Activity: Take every line from the listing below that includes "bottom" and copy it.

(Records shown)

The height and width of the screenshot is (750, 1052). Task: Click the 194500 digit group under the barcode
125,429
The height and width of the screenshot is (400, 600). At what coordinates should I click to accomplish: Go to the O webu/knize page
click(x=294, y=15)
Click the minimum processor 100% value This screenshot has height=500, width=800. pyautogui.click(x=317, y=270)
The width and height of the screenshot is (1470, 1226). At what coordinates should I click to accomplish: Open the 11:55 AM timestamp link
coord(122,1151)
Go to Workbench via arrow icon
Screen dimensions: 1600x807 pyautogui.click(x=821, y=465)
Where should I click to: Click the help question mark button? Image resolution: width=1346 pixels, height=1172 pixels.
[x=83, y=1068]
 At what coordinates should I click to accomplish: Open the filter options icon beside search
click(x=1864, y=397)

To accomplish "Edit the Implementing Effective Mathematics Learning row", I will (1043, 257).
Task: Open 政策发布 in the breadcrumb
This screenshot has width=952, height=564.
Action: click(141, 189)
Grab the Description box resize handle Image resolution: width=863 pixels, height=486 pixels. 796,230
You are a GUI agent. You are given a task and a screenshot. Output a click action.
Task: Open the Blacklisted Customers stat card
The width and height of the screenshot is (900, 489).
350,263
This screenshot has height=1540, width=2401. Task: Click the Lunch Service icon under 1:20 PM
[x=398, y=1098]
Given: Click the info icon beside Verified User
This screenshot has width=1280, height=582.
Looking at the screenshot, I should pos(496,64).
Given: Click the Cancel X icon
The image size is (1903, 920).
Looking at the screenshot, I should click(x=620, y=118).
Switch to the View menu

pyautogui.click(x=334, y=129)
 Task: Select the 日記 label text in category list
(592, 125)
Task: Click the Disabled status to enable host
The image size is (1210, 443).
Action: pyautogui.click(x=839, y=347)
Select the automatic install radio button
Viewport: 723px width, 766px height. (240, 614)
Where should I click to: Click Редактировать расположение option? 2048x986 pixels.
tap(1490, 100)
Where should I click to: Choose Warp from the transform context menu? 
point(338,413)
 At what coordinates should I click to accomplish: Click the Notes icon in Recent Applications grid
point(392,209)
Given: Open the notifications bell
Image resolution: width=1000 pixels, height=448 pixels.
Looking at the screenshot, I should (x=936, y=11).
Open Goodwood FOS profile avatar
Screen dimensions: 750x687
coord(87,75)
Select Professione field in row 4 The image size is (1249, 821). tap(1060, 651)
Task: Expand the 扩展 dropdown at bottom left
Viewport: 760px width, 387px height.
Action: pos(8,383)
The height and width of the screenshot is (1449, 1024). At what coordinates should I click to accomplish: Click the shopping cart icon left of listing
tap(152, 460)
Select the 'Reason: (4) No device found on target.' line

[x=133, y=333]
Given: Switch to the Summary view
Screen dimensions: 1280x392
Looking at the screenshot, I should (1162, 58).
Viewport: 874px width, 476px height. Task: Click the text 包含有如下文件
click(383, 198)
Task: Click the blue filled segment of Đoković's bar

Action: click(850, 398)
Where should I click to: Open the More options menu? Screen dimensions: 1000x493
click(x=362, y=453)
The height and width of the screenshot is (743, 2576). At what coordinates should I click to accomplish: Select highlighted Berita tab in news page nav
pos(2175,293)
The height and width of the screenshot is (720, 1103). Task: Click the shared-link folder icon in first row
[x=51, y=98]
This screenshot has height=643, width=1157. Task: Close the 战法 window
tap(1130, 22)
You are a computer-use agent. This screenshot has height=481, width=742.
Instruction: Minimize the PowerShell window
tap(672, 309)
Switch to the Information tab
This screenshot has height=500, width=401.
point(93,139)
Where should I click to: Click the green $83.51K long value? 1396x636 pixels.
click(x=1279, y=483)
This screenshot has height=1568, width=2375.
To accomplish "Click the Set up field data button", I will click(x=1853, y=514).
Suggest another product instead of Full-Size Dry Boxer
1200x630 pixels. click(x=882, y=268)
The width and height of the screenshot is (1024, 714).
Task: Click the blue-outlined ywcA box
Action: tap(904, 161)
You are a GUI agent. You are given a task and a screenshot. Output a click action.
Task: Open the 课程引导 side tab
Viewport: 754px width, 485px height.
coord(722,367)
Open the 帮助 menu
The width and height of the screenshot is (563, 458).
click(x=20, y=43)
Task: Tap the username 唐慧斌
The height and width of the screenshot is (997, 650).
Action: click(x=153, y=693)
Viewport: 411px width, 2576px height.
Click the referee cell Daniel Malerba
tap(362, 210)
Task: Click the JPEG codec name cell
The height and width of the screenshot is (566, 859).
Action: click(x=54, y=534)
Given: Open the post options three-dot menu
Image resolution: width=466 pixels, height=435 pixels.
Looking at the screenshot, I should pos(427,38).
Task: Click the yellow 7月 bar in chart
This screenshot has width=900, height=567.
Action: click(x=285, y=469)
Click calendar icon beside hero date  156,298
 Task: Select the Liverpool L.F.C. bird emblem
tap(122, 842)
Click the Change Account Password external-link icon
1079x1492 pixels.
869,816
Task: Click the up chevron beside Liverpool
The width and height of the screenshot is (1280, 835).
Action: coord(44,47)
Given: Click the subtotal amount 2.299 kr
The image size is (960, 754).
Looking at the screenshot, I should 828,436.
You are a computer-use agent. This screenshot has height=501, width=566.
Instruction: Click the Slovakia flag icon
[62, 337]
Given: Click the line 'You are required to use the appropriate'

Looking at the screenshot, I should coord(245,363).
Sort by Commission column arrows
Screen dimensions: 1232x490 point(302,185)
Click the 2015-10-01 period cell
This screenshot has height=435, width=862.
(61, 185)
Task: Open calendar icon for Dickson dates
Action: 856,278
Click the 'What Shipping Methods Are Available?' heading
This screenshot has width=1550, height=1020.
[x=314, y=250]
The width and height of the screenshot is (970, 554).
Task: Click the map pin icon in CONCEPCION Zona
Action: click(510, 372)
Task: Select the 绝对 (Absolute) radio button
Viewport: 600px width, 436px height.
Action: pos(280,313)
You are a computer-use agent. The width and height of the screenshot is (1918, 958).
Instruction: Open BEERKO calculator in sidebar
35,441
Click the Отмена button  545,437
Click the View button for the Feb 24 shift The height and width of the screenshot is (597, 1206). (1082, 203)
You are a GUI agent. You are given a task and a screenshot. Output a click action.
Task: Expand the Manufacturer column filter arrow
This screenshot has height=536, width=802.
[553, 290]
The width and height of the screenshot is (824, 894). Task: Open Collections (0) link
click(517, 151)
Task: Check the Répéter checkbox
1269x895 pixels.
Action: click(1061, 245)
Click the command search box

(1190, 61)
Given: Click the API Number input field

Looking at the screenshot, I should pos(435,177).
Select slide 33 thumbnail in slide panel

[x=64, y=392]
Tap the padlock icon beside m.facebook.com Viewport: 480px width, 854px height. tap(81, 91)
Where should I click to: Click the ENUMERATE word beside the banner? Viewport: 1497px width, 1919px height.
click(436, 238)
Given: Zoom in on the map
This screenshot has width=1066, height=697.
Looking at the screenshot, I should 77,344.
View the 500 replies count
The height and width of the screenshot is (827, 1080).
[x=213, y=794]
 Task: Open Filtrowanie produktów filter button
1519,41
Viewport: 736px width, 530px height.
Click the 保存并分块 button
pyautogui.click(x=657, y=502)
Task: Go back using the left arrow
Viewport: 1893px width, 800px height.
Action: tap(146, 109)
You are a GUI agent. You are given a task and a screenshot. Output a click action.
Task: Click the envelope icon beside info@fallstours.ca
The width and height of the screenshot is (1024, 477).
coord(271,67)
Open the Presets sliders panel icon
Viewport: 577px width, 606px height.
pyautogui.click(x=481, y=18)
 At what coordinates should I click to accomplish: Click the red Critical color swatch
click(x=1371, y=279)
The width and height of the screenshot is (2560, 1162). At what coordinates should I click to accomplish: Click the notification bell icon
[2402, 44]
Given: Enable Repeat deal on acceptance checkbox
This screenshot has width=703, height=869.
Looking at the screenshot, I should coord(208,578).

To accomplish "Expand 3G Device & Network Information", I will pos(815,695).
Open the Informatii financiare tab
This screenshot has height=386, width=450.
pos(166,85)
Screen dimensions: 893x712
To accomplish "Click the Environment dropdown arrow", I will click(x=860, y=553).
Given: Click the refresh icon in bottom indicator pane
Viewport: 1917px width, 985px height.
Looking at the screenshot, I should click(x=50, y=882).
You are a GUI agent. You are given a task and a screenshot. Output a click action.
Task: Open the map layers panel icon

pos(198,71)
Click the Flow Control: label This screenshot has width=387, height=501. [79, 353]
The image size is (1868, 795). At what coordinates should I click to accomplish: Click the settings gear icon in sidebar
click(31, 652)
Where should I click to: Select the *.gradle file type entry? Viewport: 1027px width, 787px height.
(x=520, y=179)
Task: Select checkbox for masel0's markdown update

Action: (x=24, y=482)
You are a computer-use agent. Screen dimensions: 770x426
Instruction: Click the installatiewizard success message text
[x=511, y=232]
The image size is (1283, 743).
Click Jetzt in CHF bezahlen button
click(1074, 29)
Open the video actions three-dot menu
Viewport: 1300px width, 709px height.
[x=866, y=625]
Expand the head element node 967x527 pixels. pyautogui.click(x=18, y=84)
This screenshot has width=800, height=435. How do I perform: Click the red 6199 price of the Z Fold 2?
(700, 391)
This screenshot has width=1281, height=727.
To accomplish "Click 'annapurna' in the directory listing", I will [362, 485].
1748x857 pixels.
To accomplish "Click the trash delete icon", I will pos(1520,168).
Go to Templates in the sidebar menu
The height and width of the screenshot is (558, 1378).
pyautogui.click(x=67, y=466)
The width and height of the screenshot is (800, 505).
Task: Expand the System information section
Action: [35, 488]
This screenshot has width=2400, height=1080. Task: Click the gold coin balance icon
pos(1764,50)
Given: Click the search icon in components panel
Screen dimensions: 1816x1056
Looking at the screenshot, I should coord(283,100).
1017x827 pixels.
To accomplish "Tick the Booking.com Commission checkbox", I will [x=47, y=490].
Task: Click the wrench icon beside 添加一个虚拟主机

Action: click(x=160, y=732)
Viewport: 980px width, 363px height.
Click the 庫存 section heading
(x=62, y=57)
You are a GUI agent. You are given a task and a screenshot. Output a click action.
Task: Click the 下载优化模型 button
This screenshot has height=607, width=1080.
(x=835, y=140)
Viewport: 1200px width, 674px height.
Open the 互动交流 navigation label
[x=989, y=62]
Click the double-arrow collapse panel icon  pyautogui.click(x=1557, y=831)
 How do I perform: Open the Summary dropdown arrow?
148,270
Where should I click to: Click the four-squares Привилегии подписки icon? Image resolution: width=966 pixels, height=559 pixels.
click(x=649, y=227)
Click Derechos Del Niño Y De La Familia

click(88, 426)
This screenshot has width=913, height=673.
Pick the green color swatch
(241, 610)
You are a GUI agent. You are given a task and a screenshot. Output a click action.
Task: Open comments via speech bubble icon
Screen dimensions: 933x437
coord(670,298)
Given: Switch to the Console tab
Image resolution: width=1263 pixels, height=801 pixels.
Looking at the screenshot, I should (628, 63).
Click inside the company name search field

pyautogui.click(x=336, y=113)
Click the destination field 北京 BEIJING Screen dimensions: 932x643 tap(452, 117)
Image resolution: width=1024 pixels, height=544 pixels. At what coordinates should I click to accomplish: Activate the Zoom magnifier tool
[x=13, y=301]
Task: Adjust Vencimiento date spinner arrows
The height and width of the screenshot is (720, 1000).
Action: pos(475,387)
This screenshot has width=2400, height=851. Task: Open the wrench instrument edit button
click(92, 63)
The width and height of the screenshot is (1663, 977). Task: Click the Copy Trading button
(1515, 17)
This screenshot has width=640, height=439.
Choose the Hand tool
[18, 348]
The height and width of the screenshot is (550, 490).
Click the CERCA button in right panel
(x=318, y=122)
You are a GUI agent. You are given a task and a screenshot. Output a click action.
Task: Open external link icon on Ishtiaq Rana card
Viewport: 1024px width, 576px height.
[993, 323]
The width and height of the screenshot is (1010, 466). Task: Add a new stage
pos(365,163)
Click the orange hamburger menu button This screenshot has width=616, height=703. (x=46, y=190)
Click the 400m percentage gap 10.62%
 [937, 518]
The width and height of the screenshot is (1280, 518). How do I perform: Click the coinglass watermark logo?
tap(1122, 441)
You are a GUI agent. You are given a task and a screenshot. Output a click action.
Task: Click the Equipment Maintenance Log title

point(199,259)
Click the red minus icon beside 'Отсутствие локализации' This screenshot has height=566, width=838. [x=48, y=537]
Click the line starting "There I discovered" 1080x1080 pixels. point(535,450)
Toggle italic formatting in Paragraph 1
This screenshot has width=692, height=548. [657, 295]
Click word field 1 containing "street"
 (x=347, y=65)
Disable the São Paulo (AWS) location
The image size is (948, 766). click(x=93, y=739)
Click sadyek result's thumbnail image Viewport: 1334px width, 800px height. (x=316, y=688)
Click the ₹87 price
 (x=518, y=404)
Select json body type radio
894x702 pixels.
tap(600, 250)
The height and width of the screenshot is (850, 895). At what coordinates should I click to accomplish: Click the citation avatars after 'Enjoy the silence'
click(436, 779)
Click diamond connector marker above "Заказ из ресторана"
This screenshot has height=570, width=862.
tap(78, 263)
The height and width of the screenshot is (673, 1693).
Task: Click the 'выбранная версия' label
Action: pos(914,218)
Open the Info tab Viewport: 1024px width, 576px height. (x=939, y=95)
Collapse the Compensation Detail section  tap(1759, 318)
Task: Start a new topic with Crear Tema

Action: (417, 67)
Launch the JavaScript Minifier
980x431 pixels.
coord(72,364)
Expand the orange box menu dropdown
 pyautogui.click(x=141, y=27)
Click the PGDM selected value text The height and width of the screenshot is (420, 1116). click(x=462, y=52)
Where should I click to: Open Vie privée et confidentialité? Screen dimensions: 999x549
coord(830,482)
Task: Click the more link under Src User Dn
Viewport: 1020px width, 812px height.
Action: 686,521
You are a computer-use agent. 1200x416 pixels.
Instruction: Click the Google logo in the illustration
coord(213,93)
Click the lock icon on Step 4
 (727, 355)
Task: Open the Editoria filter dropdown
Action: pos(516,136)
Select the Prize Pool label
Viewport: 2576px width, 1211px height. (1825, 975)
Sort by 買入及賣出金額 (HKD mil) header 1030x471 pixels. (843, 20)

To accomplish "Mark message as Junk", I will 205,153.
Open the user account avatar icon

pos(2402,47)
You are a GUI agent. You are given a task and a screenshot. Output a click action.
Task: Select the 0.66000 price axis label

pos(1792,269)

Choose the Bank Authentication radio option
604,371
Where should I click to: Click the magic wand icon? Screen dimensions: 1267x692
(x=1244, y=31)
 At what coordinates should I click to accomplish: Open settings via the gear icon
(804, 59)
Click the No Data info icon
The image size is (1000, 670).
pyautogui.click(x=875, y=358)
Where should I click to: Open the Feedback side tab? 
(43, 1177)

(End Records shown)

Exercise response:
Task: Expand the 扩展 dropdown at bottom left
Given: Click the refresh icon in bottom indicator pane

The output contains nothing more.